Chairman of the Weligama Urban Council
- In office 2018 – August 2020
- Succeeded by: G. G. H. Yamuna Kanthi

Personal details
- Party: Samagi Jana Balawegaya (SJB)
- Other political affiliations: United National Party (UNP) (before 2020)
- Spouse: Anika Wijesuriya (m. 2018)
- Relations: Montague Jayawickrama (Paternal grand uncle) Ranjan Wijeratne (Maternal grand uncle)
- Children: 2

= Rehan Jayawickrama =

Sri Lankan politician

Rehan Dhanushka Wijeratne Jayawickreme is a Sri Lankan politician. He was the Weligama Organiser for the Samagi Jana Balawegaya (SJB) and the former Chairman of the Weligama Urban Council.

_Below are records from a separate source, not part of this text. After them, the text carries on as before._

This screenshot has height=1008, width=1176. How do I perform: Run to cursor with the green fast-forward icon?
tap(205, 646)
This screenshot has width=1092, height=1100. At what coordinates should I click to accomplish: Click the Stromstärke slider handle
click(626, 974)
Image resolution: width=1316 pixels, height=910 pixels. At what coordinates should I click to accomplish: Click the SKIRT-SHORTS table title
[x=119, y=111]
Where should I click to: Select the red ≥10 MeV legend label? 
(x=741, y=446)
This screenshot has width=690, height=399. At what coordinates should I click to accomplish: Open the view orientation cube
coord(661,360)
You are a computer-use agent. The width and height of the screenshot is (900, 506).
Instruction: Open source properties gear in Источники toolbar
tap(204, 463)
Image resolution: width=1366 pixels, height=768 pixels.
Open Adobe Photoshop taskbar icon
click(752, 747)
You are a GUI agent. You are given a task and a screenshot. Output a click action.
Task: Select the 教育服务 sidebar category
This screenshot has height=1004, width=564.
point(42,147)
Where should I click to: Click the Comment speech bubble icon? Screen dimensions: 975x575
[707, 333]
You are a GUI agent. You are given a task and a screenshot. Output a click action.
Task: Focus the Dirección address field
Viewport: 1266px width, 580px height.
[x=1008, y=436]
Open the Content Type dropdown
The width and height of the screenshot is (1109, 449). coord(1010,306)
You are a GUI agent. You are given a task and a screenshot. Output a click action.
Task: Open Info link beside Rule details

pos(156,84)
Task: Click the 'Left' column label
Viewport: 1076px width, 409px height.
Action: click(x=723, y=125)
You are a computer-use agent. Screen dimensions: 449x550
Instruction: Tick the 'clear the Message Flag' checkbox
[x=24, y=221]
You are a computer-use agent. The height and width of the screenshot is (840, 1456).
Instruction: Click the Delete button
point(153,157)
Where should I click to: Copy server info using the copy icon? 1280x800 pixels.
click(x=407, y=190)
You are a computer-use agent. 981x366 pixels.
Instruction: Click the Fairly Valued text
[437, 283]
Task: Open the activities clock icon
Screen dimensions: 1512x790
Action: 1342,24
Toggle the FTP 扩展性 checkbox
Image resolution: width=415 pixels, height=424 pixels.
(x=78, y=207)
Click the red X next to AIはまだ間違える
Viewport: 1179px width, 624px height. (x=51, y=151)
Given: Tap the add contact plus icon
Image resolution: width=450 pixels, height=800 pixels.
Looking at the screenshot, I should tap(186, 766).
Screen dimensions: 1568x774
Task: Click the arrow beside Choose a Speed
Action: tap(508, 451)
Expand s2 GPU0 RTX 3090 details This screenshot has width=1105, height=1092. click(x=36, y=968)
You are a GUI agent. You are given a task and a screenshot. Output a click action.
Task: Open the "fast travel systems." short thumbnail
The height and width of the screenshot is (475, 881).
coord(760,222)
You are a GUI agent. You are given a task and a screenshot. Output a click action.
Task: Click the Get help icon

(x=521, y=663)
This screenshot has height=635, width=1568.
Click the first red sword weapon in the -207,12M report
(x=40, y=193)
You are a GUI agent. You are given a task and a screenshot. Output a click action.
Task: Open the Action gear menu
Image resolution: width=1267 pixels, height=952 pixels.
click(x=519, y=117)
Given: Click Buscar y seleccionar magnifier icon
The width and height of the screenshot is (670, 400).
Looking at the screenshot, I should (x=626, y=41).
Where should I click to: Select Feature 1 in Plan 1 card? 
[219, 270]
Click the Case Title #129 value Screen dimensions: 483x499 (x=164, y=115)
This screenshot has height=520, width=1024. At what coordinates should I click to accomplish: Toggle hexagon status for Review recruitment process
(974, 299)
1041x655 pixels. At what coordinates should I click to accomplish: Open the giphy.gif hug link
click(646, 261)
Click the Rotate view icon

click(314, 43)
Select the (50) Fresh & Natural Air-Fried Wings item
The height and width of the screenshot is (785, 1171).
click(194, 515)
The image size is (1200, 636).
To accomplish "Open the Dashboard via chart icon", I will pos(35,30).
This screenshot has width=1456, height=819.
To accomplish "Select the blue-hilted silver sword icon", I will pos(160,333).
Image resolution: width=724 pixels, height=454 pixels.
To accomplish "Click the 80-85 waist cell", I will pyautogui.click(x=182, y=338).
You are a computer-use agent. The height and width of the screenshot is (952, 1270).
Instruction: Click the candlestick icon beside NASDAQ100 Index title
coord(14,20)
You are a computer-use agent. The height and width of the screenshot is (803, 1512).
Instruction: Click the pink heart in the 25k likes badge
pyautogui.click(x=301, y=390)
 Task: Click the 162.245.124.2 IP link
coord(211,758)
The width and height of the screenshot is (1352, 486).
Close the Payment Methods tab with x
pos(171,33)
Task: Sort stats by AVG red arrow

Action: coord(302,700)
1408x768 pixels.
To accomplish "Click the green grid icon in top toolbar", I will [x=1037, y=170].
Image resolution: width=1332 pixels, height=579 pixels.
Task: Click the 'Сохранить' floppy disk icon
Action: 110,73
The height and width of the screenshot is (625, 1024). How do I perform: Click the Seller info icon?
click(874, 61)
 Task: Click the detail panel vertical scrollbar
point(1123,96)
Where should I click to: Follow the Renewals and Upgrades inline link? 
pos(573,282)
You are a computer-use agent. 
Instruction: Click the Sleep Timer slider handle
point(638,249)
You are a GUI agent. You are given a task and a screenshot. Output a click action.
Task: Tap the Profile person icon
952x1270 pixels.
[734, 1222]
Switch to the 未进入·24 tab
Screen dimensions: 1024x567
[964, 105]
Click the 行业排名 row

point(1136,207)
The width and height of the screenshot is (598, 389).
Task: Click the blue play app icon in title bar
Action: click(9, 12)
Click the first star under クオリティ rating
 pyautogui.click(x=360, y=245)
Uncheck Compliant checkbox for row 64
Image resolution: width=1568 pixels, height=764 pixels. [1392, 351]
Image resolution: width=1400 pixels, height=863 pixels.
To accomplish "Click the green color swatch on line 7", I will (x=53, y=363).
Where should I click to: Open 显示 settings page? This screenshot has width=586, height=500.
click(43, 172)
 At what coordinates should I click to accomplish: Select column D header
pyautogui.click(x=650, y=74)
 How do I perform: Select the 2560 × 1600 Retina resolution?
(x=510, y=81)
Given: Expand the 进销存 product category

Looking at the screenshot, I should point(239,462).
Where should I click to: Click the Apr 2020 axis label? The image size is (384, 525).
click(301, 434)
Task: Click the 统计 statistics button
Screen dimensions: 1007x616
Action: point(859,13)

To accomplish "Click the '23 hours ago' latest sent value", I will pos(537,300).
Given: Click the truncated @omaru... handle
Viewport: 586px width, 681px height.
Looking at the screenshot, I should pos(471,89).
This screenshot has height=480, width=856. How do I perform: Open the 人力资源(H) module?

Jayawickreme was elected as the United National Party (UNP) Chairman of Weligama in 2018. He was removed from the post in August 2020 after the UNP expelled him for defecting to the newly formed SJB to contest the 2020 parliamentary election.

When announcing his expulsion from the UNP in 2020, Jayawickreme publicly cited this lineage, stating, "I am making these requests as I want the elephant to survive as I come from a family of long-standing UNPers." In 2012, Jayawickrama was involved in an alleged assault on an army major at the Hilton Residencies alongside Malaka Silva, son of former minister Mervyn Silva, leading to their remand. The case was withdrawn by the Attorney General in April 2013.

Since 2020, Jayawickreme has become a prominent opposition activist. He gained national attention in 2023 as a key petitioner in a Fundamental Rights petition filed in the Supreme Court that successfully challenged the constitutionality of the government's controversial Online Safety Bill. He is the grandson of senior UNP politicians Montague Jayawickrama and Ranjan Wijeratne.

== Early life and family ==

Jayawickreme was born as Rehan Dhanushka Wijeratne Jayawickreme. He is the son of Bharathi Wijeratne, who was described as Sri Lanka's first woman tea taster. His mother was the daughter of Hema (Lofty) Wijeratne, who served as Honorary Consul General of Türkiye in Sri Lanka and was associated with the tea trade. His father, Sujith Jayawickreme, was a planter by profession and a nephew of Major Montague Jayawickreme.

Jayawickreme was educated at S. Thomas' College, Mount Lavinia, and the British School of Colombo.

Jayawickreme married Anika Wijesuriya on 14 July 2018 at the Marriott Hotel in Weligama. They have two children: Avaan and a younger son. He identifies as a Buddhist and has expressed interest in interfaith practices, such as fasting during Ramadan. He is active on social media, where he discusses political issues and personal matters.

Jayawickreme belongs to a prominent Sri Lankan political family with deep roots in the United National Party (UNP). His paternal grand uncle was Major Deshamanya Montague Jayawickrama, a senior UNP cabinet minister. His maternal grand uncle was Ranjan Wijeratne who served as the Foreign Minister and State Minister for Defence.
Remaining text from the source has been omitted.